- ACTION ITEM -
Each line below needs to be returned exactly. Skip any picture.

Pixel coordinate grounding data

++++++++++

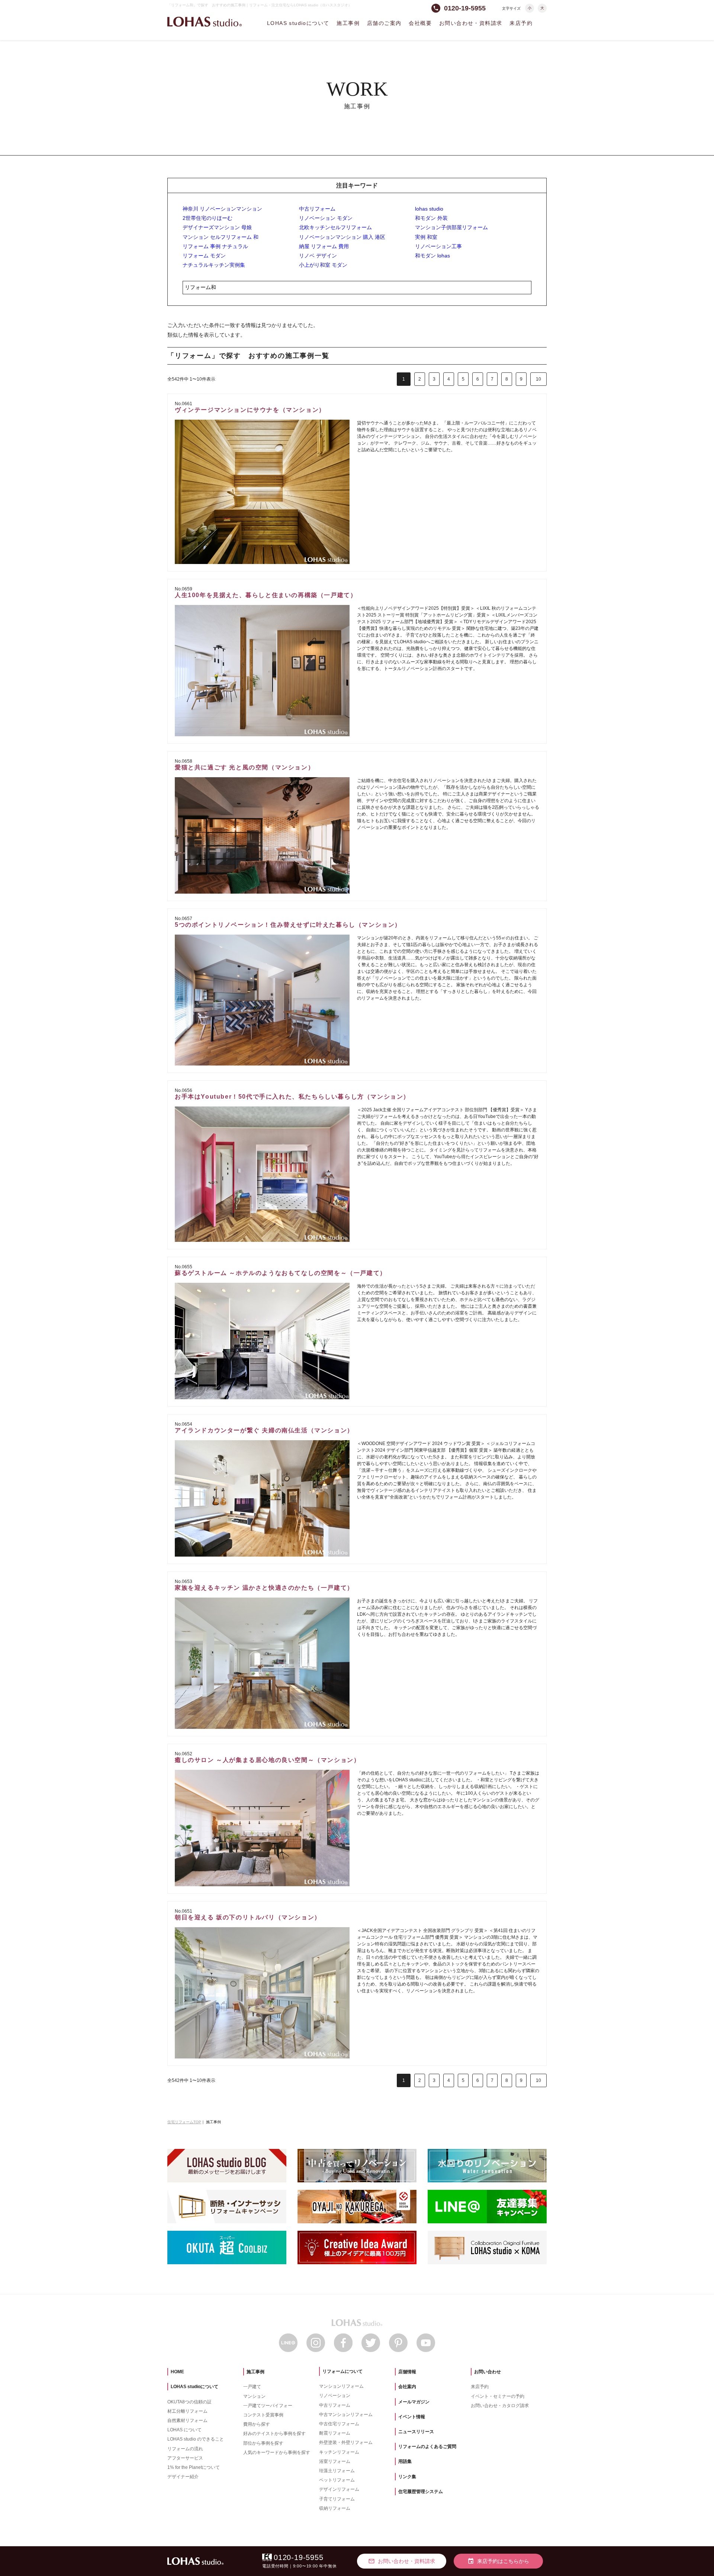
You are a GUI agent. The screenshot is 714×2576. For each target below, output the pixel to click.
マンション (254, 2396)
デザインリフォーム (339, 2489)
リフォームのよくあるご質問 (427, 2446)
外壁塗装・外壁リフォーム (346, 2442)
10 (538, 379)
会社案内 (407, 2386)
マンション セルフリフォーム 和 (220, 237)
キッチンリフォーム (339, 2452)
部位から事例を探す (263, 2443)
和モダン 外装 (431, 218)
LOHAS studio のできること (195, 2439)
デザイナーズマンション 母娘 (217, 227)
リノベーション (334, 2395)
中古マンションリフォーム (346, 2414)
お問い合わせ (487, 2371)
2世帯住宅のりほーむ (207, 218)
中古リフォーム (317, 209)
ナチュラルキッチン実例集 (214, 265)
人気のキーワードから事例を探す (276, 2452)
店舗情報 (407, 2371)
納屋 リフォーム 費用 (324, 246)
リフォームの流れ (185, 2448)
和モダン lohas (432, 256)
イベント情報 (411, 2416)
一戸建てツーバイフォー (267, 2405)
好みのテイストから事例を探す (274, 2433)
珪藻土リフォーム (337, 2470)
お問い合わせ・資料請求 (470, 23)
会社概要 (420, 23)
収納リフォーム (334, 2508)
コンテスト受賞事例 (263, 2415)
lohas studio (429, 209)
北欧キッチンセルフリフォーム (335, 227)
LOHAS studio (204, 22)
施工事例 (348, 23)
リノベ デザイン (318, 256)
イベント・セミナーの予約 (497, 2396)
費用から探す (256, 2424)
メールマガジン (414, 2401)
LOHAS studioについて (298, 23)
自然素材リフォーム (187, 2420)
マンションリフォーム (341, 2386)
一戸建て (252, 2386)
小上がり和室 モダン (323, 265)
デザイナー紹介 (183, 2476)
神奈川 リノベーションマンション (222, 209)
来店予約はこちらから (498, 2561)
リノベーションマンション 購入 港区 (342, 237)
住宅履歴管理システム (420, 2491)
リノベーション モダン (326, 218)
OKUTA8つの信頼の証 (189, 2401)
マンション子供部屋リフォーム (451, 227)
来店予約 (521, 23)
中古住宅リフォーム (339, 2423)
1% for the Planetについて (193, 2467)
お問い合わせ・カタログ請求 (500, 2405)
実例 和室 (426, 237)
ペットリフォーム (337, 2480)
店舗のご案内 (384, 23)
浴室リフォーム (334, 2461)
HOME (177, 2371)
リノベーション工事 (438, 246)
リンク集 (407, 2476)
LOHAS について (184, 2429)
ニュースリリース (416, 2431)
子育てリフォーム (337, 2499)
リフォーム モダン (204, 256)
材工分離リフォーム (187, 2411)
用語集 (405, 2461)
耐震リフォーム (334, 2433)
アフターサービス (185, 2458)
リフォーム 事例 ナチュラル (215, 246)
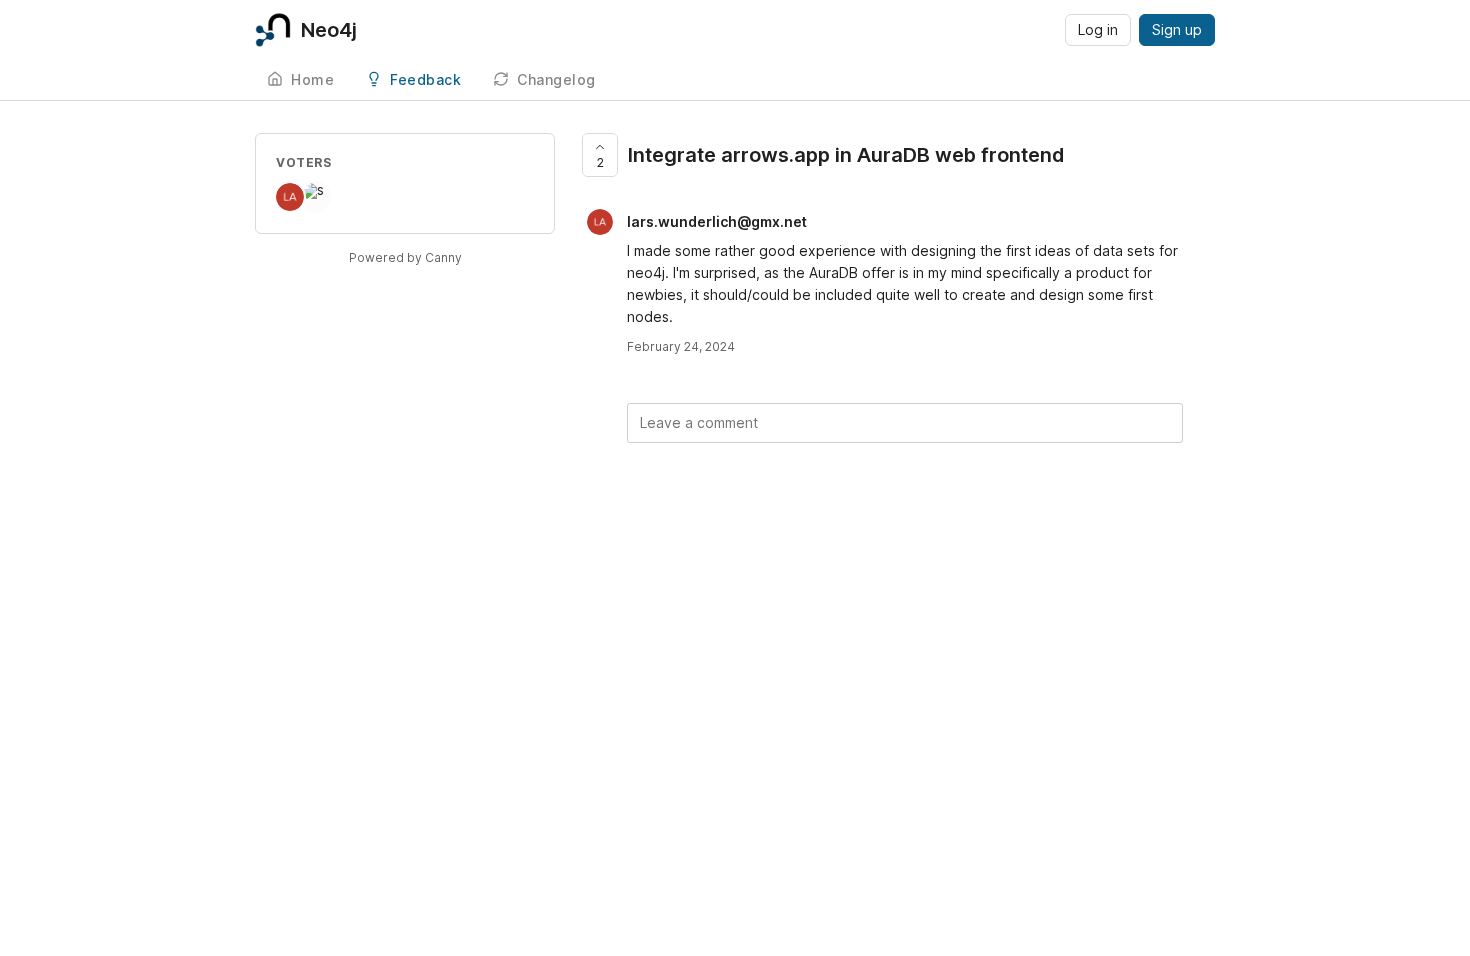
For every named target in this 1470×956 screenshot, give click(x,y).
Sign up (1177, 29)
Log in (1098, 29)
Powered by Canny (405, 257)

++++++++++

- RESULT FOR THIS TASK -
You are a GUI agent. The screenshot is 714×2576. For each target below, output the pixel to click.
マンション (254, 2396)
デザインリフォーム (339, 2489)
リフォームのよくあるご質問 (427, 2446)
外壁塗装・外壁リフォーム (346, 2442)
10 (538, 379)
会社案内 (407, 2386)
マンション セルフリフォーム 和 (220, 237)
キッチンリフォーム (339, 2452)
部位から事例を探す (263, 2443)
和モダン 外装 (431, 218)
LOHAS studio のできること (195, 2439)
デザイナーズマンション 母娘 (217, 227)
リノベーション (334, 2395)
中古マンションリフォーム (346, 2414)
お問い合わせ (487, 2371)
2世帯住宅のりほーむ (207, 218)
中古リフォーム (317, 209)
ナチュラルキッチン実例集 (214, 265)
人気のキーワードから事例を探す (276, 2452)
店舗情報 (407, 2371)
納屋 リフォーム 費用 (324, 246)
リフォームの流れ (185, 2448)
和モダン lohas (432, 256)
イベント情報 (411, 2416)
一戸建てツーバイフォー (267, 2405)
好みのテイストから事例を探す (274, 2433)
珪藻土リフォーム (337, 2470)
お問い合わせ・資料請求 (470, 23)
会社概要 (420, 23)
収納リフォーム (334, 2508)
コンテスト受賞事例 (263, 2415)
lohas studio (429, 209)
北欧キッチンセルフリフォーム (335, 227)
LOHAS studio (204, 22)
施工事例 (348, 23)
リノベ デザイン (318, 256)
イベント・セミナーの予約 (497, 2396)
費用から探す (256, 2424)
メールマガジン (414, 2401)
LOHAS studioについて (298, 23)
自然素材リフォーム (187, 2420)
マンションリフォーム (341, 2386)
一戸建て (252, 2386)
小上がり和室 モダン (323, 265)
デザイナー紹介 (183, 2476)
神奈川 リノベーションマンション (222, 209)
来店予約はこちらから (498, 2561)
リノベーションマンション 購入 港区 (342, 237)
住宅履歴管理システム (420, 2491)
リノベーション モダン (326, 218)
OKUTA8つの信頼の証 (189, 2401)
マンション子供部屋リフォーム (451, 227)
来店予約 (521, 23)
中古住宅リフォーム (339, 2423)
1% for the Planetについて (193, 2467)
お問い合わせ・カタログ請求 (500, 2405)
実例 和室 (426, 237)
ペットリフォーム (337, 2480)
店舗のご案内 (384, 23)
浴室リフォーム (334, 2461)
HOME (177, 2371)
リノベーション工事 (438, 246)
リンク集 (407, 2476)
LOHAS について (184, 2429)
ニュースリリース (416, 2431)
子育てリフォーム (337, 2499)
リフォーム モダン (204, 256)
材工分離リフォーム (187, 2411)
用語集 (405, 2461)
耐震リフォーム (334, 2433)
アフターサービス (185, 2458)
リフォーム 事例 ナチュラル (215, 246)
For every named target in this 1470×956 screenshot, give click(x,y).
Sign up (1177, 29)
Log in (1098, 29)
Powered by Canny (405, 257)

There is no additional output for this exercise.